**Entries showing where items appear**

[Begin]

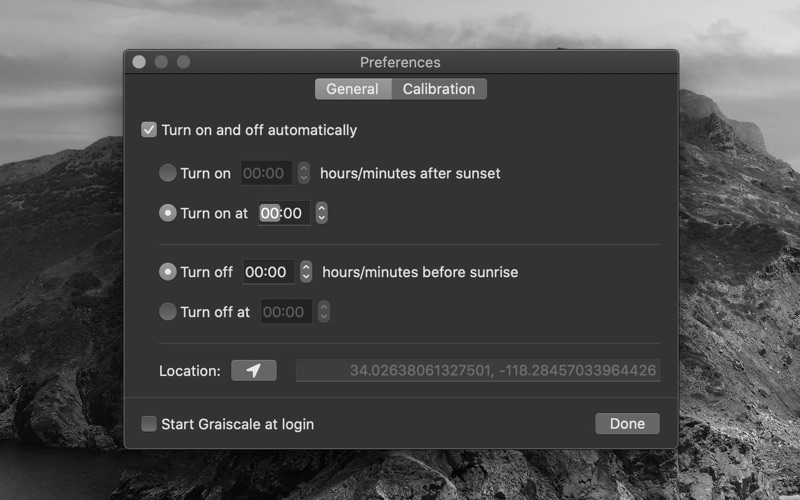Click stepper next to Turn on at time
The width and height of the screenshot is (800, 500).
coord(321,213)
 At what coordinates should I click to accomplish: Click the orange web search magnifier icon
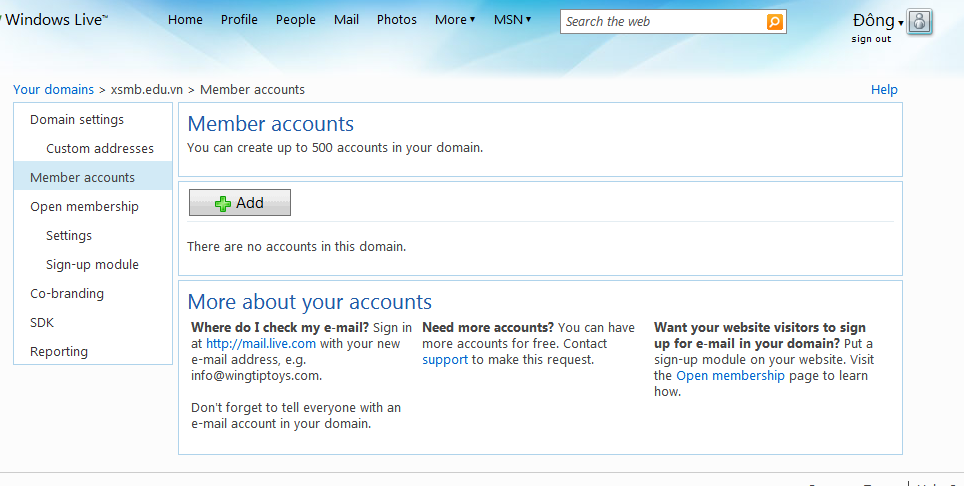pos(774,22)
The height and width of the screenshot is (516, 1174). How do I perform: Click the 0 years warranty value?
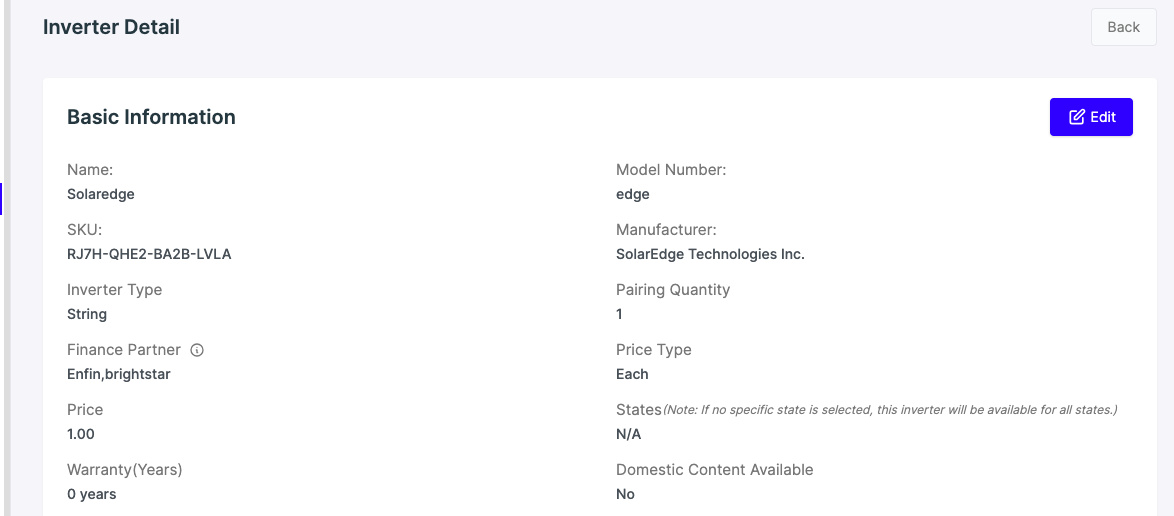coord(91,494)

[End]
[Begin]

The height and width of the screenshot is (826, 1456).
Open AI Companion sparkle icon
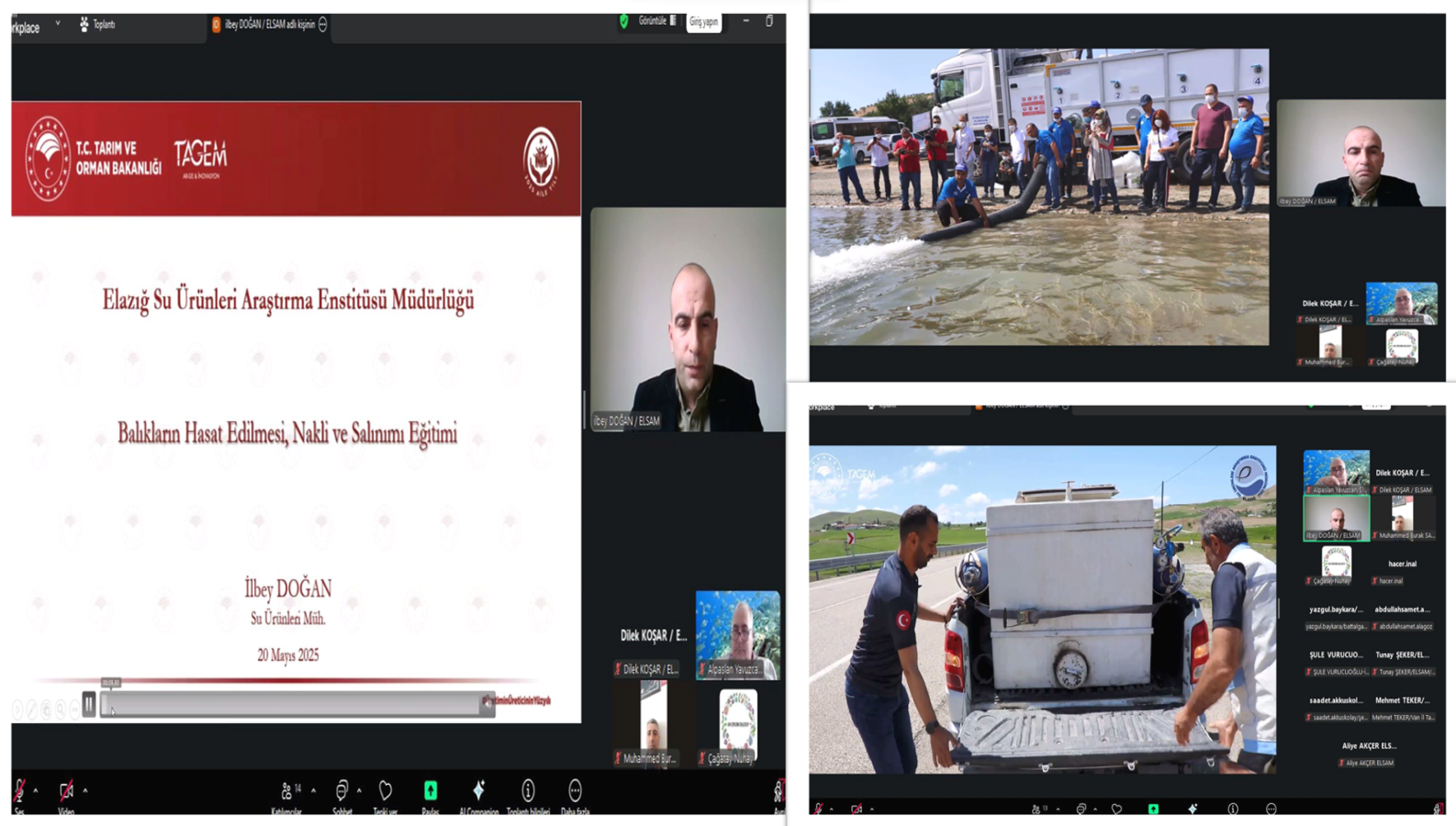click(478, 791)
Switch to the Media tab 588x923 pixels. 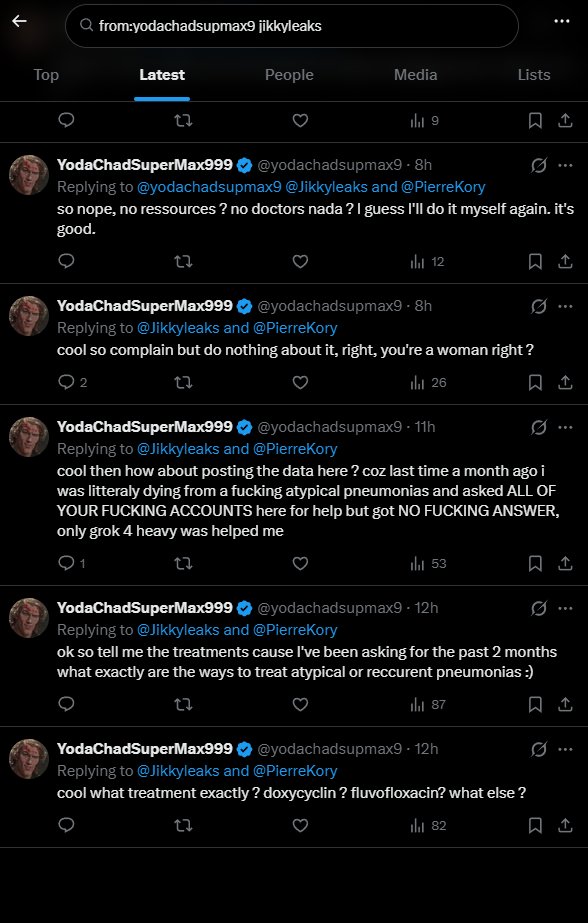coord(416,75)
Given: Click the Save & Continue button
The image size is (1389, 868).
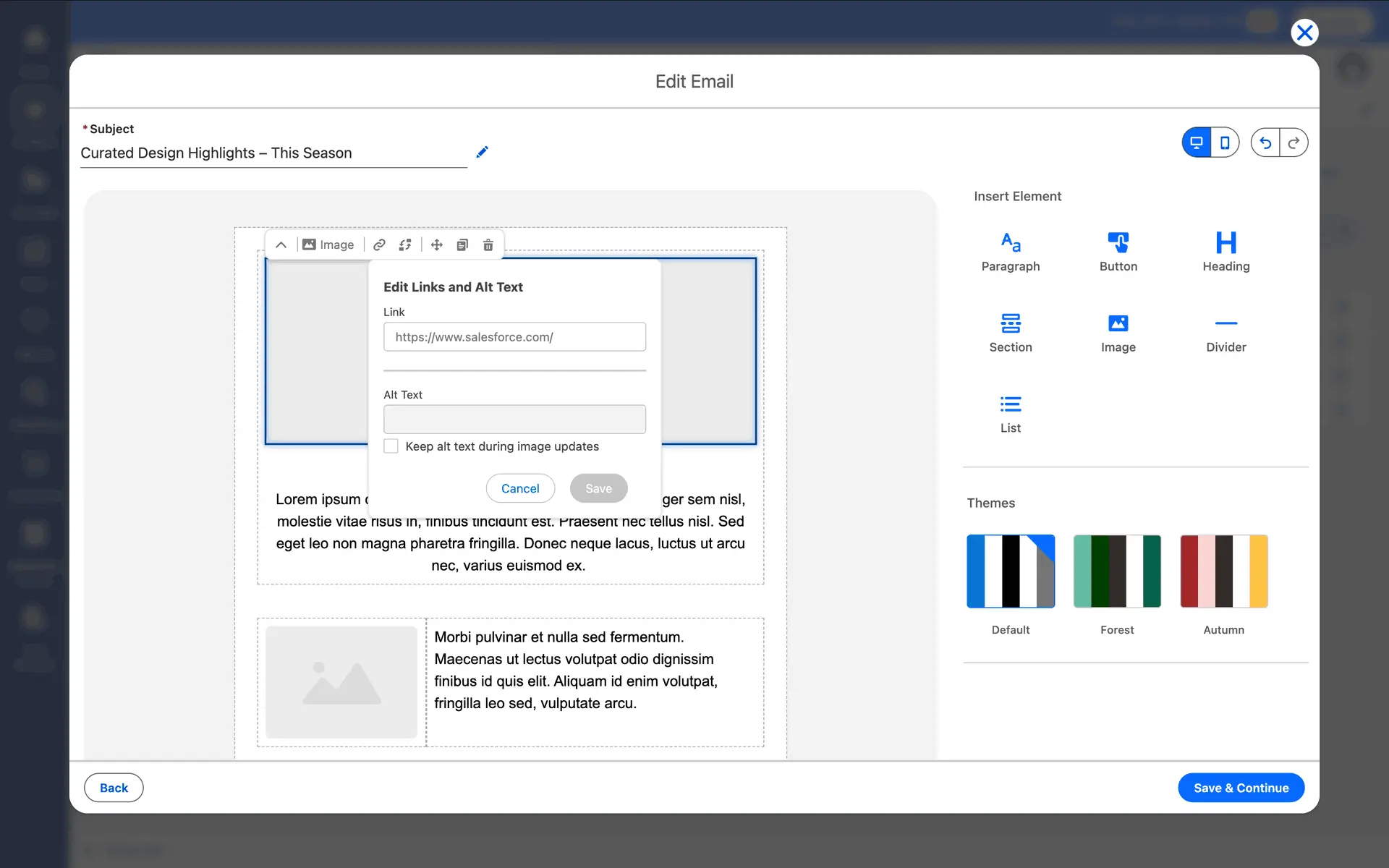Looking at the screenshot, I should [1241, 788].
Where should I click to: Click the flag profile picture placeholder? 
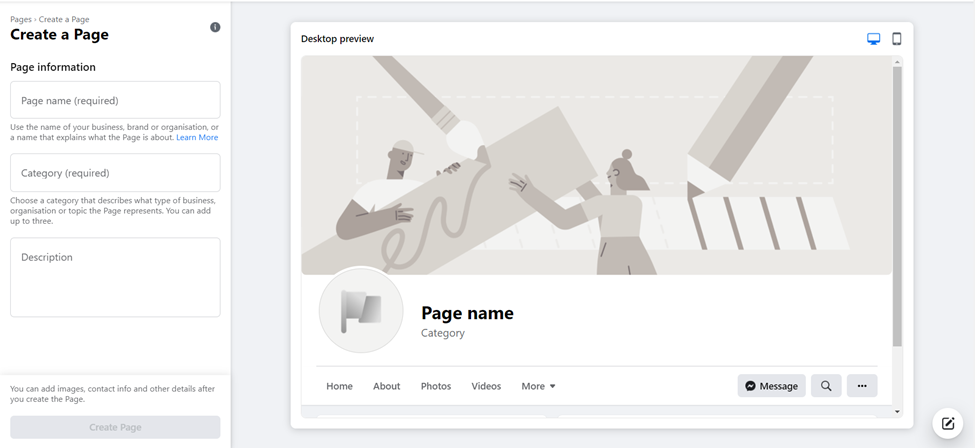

[End]

**Stated problem**
Can you retype the entries starting at the line that contains "The height and width of the screenshot is (516, 1174)." and ending at the line that contains "coord(91,494)", with the pictures left out?

**Exercise result**
The height and width of the screenshot is (516, 1174). How do I perform: Click the 0 years warranty value?
coord(91,494)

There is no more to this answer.